Merdeka.com - Merdeka.com - Petugas gabungan TNI-Polri telah mengevakuasi korban Kelompok Kriminal Bersenjata (KKB) di Kampung Kawe, Distrik Awimbon, Pegunungan Bintang, Papua. Korban diketahui merupakan seorang penambang emas.

Kabid Humas Polda Papua Kombes Ahmad Musthofa Kamal mengatakan, korban dievakuasi tim gabungan menggunakan helikopter carteran dari lokasi tambang ilegal di kampung Kawe Distrik Awimbon, Pegunungan Bintang ke Boven Digoel.

"Selanjutnya diserahkan kepada pihak keluarga di Distrik Malind Kabupaten Merauke untuk dimakamkan," kata Kamal saat dikonfirmasi di Timika, Jumat (22/7).

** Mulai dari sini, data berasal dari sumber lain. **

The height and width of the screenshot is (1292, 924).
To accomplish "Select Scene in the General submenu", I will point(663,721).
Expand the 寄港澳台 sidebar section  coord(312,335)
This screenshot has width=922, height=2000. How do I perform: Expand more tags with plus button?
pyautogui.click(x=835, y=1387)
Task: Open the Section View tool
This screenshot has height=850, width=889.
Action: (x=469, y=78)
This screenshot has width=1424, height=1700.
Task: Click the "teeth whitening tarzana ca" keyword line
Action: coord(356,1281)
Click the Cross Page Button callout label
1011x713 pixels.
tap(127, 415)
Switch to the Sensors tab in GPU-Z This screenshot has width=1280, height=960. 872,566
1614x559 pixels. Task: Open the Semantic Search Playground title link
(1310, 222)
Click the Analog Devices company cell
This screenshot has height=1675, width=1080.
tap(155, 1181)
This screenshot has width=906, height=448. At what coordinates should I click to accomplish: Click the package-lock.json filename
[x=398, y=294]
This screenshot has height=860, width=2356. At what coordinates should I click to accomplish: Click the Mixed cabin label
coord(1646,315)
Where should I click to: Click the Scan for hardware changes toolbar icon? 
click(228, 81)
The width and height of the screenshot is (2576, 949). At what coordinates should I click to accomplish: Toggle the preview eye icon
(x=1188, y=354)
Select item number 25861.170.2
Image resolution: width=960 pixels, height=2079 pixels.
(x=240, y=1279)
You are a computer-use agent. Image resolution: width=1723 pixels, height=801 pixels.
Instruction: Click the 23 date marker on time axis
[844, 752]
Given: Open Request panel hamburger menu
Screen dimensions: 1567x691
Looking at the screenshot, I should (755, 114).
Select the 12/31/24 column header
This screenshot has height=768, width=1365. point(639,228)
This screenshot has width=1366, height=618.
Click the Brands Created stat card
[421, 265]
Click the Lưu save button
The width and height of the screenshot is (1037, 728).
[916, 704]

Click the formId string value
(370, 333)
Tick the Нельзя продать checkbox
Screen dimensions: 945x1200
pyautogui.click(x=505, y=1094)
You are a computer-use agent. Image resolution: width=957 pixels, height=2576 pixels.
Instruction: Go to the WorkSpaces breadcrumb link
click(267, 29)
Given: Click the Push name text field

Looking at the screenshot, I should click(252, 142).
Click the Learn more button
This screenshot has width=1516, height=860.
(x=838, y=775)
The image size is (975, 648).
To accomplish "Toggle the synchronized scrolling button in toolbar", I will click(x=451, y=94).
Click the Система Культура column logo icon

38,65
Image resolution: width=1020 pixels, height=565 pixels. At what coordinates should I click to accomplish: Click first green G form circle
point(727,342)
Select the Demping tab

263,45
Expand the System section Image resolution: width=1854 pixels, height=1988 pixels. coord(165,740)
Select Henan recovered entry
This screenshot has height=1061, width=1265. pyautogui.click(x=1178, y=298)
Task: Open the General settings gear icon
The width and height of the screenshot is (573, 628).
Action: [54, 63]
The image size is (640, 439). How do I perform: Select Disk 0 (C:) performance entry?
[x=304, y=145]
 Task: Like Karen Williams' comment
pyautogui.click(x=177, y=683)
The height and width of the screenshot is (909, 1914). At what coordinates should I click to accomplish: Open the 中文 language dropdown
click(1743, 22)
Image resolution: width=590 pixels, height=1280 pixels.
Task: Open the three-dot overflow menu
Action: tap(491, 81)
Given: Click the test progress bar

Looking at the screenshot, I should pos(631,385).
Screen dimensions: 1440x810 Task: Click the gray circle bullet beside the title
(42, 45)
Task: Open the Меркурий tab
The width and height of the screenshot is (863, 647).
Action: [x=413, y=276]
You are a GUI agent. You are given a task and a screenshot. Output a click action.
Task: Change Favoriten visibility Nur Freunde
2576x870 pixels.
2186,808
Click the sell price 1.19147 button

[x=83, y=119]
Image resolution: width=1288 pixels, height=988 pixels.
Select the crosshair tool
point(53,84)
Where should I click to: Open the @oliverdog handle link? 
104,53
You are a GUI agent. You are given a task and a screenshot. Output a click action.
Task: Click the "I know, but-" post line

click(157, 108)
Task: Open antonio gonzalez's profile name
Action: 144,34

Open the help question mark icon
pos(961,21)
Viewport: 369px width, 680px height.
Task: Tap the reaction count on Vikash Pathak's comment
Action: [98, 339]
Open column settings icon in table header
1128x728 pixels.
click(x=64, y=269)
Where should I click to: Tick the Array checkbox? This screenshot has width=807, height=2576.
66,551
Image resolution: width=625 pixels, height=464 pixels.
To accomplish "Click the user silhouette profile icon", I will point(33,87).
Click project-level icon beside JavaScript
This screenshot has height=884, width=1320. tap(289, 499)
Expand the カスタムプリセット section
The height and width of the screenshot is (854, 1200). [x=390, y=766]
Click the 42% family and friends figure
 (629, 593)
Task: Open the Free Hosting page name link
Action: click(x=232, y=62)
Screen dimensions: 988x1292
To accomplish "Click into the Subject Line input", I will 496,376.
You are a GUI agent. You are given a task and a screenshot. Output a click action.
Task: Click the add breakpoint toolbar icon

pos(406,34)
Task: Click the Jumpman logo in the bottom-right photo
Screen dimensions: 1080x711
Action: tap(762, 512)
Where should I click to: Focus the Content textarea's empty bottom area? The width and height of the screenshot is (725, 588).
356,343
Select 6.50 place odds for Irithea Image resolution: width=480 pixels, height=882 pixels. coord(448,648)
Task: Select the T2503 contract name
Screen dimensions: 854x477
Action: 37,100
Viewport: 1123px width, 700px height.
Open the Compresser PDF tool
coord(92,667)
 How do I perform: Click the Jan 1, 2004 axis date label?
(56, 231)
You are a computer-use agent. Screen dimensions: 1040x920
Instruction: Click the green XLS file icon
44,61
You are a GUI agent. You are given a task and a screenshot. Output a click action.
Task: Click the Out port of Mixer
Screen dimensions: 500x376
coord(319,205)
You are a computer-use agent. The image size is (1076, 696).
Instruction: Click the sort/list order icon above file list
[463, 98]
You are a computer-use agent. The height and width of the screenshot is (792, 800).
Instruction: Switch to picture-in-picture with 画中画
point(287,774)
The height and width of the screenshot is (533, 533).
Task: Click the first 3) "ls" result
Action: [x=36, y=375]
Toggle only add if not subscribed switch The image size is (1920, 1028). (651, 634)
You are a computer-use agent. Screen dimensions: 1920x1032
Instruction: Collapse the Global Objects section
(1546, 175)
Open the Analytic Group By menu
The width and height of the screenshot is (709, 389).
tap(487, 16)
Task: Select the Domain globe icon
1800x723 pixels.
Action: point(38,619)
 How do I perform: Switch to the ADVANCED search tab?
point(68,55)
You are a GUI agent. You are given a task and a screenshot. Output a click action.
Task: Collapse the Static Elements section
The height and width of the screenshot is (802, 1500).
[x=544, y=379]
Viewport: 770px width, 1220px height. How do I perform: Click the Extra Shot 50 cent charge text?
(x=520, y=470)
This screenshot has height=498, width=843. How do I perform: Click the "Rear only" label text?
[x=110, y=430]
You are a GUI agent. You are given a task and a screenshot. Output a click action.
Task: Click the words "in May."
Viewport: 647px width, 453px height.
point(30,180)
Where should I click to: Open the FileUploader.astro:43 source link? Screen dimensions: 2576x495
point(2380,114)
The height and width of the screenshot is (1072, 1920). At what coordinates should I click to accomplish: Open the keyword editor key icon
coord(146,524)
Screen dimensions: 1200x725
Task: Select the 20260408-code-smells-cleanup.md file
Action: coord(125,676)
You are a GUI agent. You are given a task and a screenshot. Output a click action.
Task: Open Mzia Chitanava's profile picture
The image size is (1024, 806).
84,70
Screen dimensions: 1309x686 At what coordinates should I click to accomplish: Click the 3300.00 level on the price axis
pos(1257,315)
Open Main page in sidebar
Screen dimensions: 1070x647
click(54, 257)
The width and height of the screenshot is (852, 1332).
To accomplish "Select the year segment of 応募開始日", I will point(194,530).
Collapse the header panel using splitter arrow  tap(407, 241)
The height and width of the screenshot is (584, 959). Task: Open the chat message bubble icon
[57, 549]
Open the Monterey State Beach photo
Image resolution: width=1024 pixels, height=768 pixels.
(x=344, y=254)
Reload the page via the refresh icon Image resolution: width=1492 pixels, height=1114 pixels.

Kamal mengatakan, korban tidak langsung dimakamkan setelah tiba di rumah duka kemarin. Namun korban baru dimakamkan pada Kamis (21/7) kemarin.

"Korban baru dimakamkan (kemarin) di Distrik Malind Kabupaten Merauke," ujar dia.

Selain itu Kamal menyebut korban KKB itu dimakamkan dengan dalam keadaan tidak utuh. "Dimakamkan tanpa kepala," ujar dia.

Kasus itu kini ditangani anggota Reskrim Polres Pegunungan Bintang. Selain itu, sudah sejumlah saksi dimintai keterangan petugas.

"Tim Reskrim Polres Pegunungan Bintang sudah sampai di Boven Digoel untuk meminta keterangan saksi-saksi untuk dilakukan penyelidikan lebih lanjut terkait kasus ini," kata dia.

Kronologi Pembunuhan

Sebelumnya, personel Polres Pegunungan Bintang tengah menangani kasus pembunuhan yang terjadi di Lokasi Tambang Ilegal Kawe Awimbon pada Rabu (20/7). Kabid Humas Polda Papua Kombes Ahmad Musthofa Kamal membenarkan kejadian pembunuhan tersebut.

"Iya benar, kasus pembunuhan terhadap korban atas nama Azis tersebut saat ini tengah ditangani Polres Pegunungan Bintang" kata Kamal, Rabu (20/7).

Kamal menjelaskan, dari informasi yang didapat kejadian berawal saat korban sedang menjaga kios bersama temannya, tiba- tiba datang beberapa orang tak dikenal dan langsung masuk.

"Dua orang tak dikenal tersebut masuk kedalam kios menanyakan korban sambil memegang parang sedangkan yang lainnya berjaga- jaga diluar," jelasnya.

Kamal menyebut pada saat korban disuruh buka baju oleh orang tak dikenal tersebut. Sementara teman korban melarikan diri ke lokasi 96 dan memberitahukan kejadian tersebut kepada masyarakat.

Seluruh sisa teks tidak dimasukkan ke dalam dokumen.